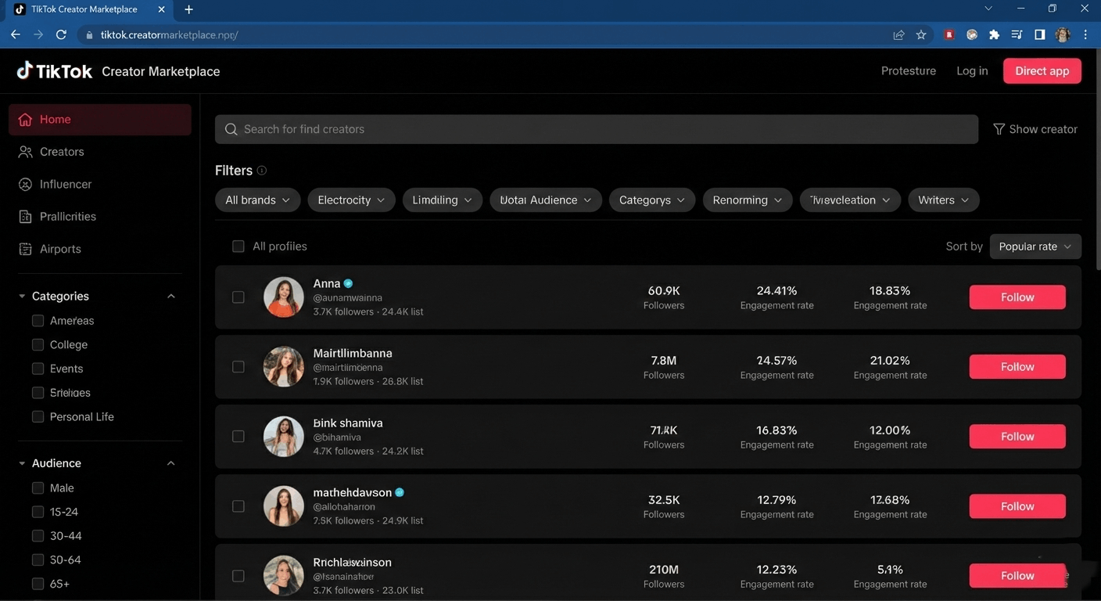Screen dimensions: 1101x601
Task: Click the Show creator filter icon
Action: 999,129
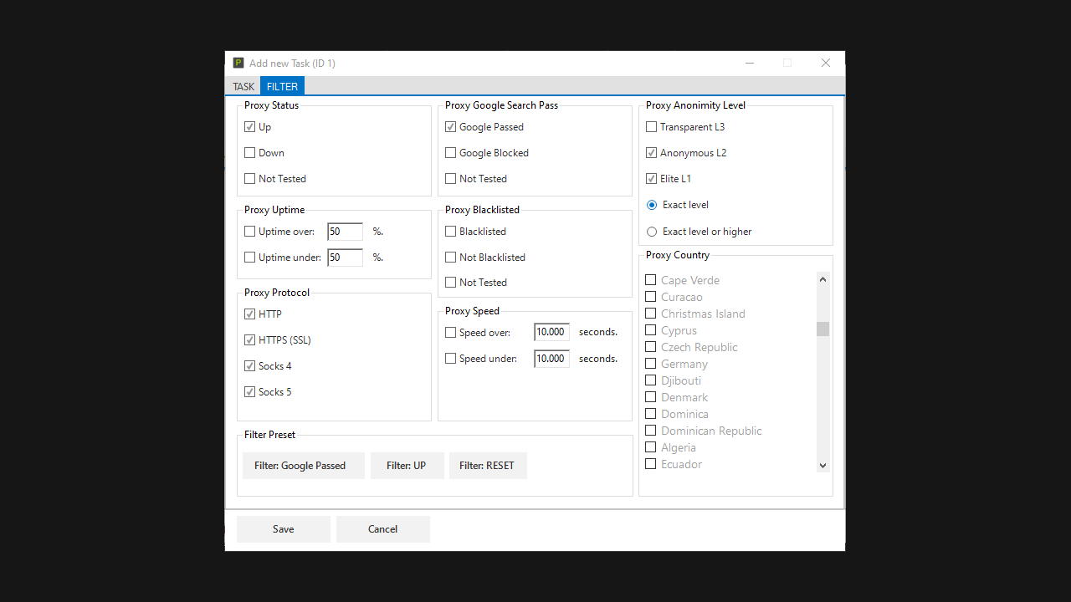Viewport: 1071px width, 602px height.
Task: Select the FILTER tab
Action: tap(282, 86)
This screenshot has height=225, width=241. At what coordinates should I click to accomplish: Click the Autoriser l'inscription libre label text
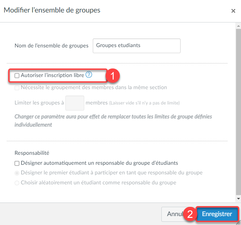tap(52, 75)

------------

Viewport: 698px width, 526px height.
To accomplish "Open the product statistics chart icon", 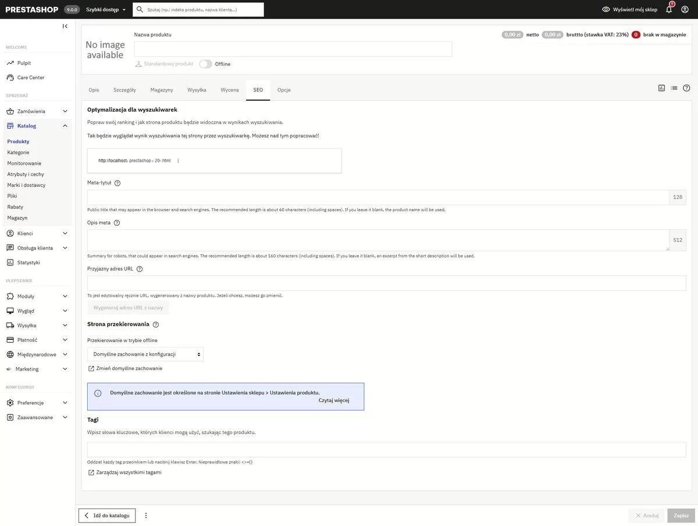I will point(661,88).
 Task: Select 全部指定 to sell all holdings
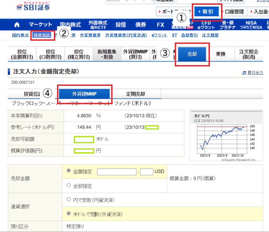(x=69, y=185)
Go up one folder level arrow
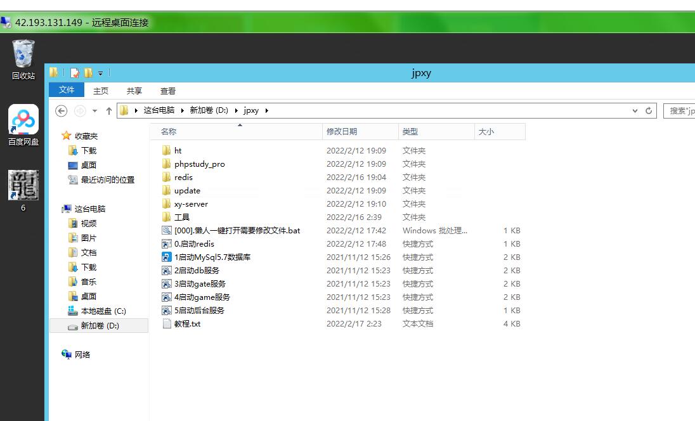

------------

* **WORK TASK**
The answer should consist only of the lines above from the one with "Task: Select 全部指定 to sell all holdings" through the one with "Go up one folder level arrow", repeated exactly, with no pictures among them.

* **TASK OUTPUT**
 Task: Select 全部指定 to sell all holdings
(x=69, y=185)
Go up one folder level arrow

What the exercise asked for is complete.